Data to use Start Marker

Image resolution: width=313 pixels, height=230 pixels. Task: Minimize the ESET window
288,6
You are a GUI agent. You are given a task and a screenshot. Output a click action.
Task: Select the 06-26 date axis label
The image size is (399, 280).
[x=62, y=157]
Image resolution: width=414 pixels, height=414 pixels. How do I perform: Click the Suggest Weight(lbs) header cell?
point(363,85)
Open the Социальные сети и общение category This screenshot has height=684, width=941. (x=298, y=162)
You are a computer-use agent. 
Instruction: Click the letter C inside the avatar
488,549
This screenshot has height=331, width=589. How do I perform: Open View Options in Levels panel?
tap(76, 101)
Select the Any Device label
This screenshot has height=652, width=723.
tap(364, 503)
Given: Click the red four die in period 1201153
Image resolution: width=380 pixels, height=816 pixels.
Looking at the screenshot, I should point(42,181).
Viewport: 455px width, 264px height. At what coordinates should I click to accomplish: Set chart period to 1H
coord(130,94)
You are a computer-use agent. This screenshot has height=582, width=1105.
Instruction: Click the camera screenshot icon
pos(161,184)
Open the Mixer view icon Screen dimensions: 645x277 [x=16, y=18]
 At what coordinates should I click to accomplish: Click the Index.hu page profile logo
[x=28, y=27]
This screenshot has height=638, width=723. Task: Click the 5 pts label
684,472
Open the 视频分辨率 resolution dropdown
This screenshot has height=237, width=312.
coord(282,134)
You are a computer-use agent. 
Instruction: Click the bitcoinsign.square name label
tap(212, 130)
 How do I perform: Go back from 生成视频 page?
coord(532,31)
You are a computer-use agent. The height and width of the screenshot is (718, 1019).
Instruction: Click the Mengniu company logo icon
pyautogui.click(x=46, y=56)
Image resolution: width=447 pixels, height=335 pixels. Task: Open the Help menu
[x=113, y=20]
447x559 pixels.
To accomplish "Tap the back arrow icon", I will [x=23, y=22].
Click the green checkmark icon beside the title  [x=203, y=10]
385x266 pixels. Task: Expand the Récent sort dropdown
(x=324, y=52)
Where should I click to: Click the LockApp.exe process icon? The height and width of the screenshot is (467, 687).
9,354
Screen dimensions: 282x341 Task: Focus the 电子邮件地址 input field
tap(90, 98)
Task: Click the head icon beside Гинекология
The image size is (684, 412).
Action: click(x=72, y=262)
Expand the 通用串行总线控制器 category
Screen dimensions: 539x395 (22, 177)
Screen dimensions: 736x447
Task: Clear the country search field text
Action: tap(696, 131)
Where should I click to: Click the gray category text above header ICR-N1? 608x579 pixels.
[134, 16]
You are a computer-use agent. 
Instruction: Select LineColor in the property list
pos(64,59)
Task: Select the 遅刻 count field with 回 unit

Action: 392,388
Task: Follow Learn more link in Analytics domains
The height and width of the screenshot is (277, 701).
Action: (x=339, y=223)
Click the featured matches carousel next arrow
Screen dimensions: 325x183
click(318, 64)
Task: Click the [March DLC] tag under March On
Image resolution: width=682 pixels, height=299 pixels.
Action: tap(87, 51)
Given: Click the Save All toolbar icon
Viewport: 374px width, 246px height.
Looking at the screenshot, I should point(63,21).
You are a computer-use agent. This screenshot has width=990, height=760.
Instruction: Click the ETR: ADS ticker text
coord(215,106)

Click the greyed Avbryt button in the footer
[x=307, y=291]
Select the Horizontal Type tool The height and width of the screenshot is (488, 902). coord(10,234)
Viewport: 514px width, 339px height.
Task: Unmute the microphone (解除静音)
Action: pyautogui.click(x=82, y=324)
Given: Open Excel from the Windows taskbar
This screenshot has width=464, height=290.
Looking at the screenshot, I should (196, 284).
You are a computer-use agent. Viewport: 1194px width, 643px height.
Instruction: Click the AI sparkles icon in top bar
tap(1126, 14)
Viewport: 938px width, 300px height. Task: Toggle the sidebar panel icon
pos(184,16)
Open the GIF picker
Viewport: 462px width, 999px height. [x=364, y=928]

Data to use End Marker

## Exercise objective
Quote exactly the first line of the data and every line after it through the one holding "has height=582, width=1105.".

## Exercise response
Image resolution: width=313 pixels, height=230 pixels. Task: Minimize the ESET window
288,6
You are a GUI agent. You are given a task and a screenshot. Output a click action.
Task: Select the 06-26 date axis label
The image size is (399, 280).
[x=62, y=157]
Image resolution: width=414 pixels, height=414 pixels. How do I perform: Click the Suggest Weight(lbs) header cell?
point(363,85)
Open the Социальные сети и общение category This screenshot has height=684, width=941. (x=298, y=162)
You are a computer-use agent. 
Instruction: Click the letter C inside the avatar
488,549
This screenshot has height=331, width=589. How do I perform: Open View Options in Levels panel?
tap(76, 101)
Select the Any Device label
This screenshot has height=652, width=723.
tap(364, 503)
Given: Click the red four die in period 1201153
Image resolution: width=380 pixels, height=816 pixels.
Looking at the screenshot, I should point(42,181).
Viewport: 455px width, 264px height. At what coordinates should I click to accomplish: Set chart period to 1H
coord(130,94)
You are a computer-use agent. This screenshot has height=582, width=1105.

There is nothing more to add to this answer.